WS 2015/16 Physics of Dissipative Patterns - An Introduction
Lecturer: PD Dr. Falko Ziebert
Time: 2 hours, Mon 14-16
Tutorial: 1 hour on appointment
Place: SR II
Start: 19.10.2015
Programme:
Pattern formation is one of the most fascinating and intriguing phenomena in nature. It takes place in a wide variety of physical, chemical and biological systems and on very different spatial and temporal scales: examples are convection phenomena in geosciences and meteorology, but also patterns occurring in chemical reactions and bacterial colonies. In some circumstances, pattern formation is undesired, for instance the formation of spiral waves leading to cardiac arrhythmias in the heart muscle. In other contexts, pattern formation is even essential for the functioning of a system as in embryo development.

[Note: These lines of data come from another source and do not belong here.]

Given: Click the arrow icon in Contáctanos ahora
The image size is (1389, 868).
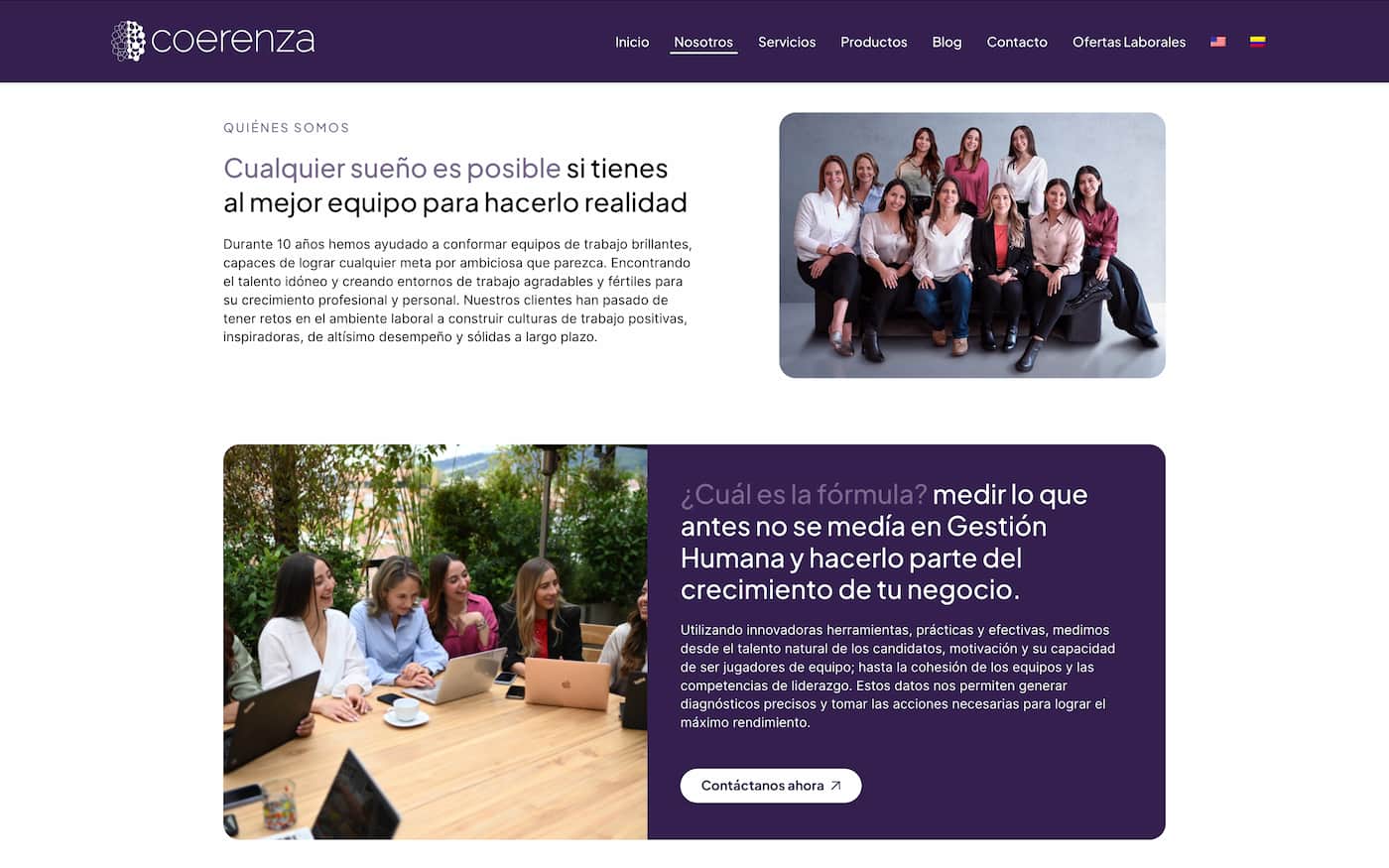Looking at the screenshot, I should point(835,786).
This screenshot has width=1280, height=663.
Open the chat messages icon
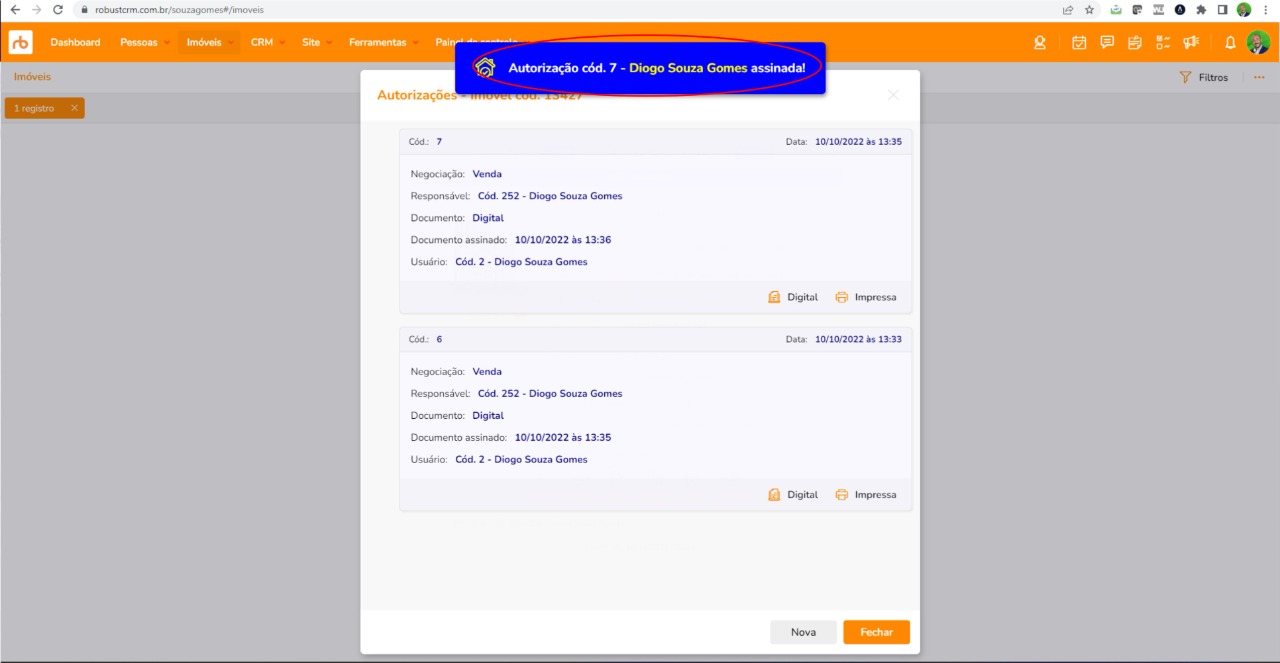1107,42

We will give an introduction to the basic phenomena in pattern formation. We will discuss how and which kind of instabilities can occur in dissipative, i.e. out-of-equilibrium, driven systems and how these instabilities lead to bifurcations to stationary vs. oscillatory and long-wavelength vs. finite wavelength structures.

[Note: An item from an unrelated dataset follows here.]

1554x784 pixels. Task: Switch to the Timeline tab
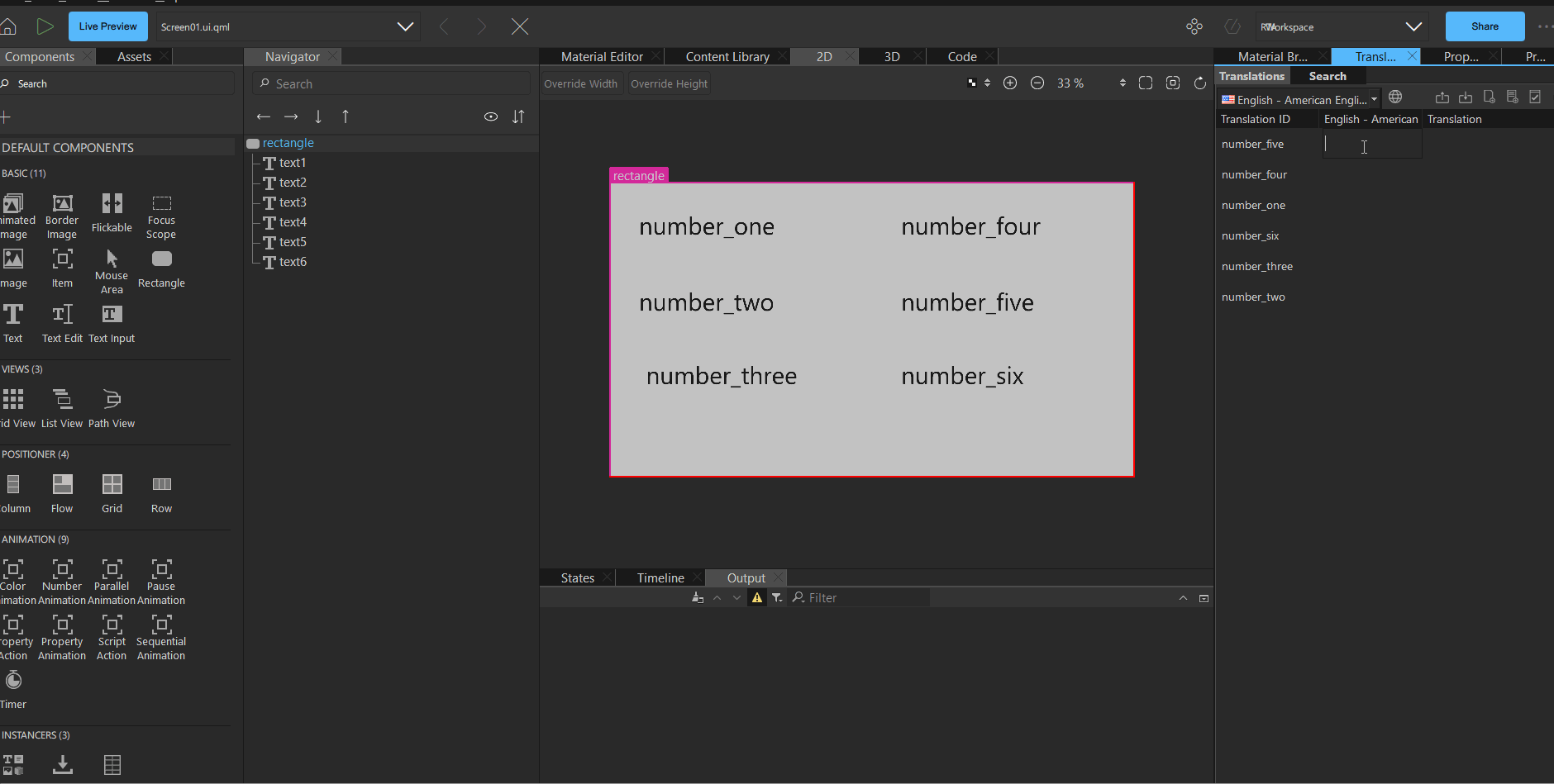tap(660, 578)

We will then discuss generic models for pattern formation and deduce the universal description of nonlinear pattern dynamics via amplitude equations (also called center manifolds), leading to the famous complex Ginzburg-Landau equation.
Literature:
- Ball P, The Self-Made Tapestry: Pattern Formation in Nature (Oxford, Oxford Univ. Press, 1998).
- Cross M C and Hohenberg P C, Rev. Mod. Phys. 1993.
- Cross M C and Greenside H, Pattern formation and dynamics in nonequilibrium systems (Cambridge, Cambridge Univ. Press, 2009).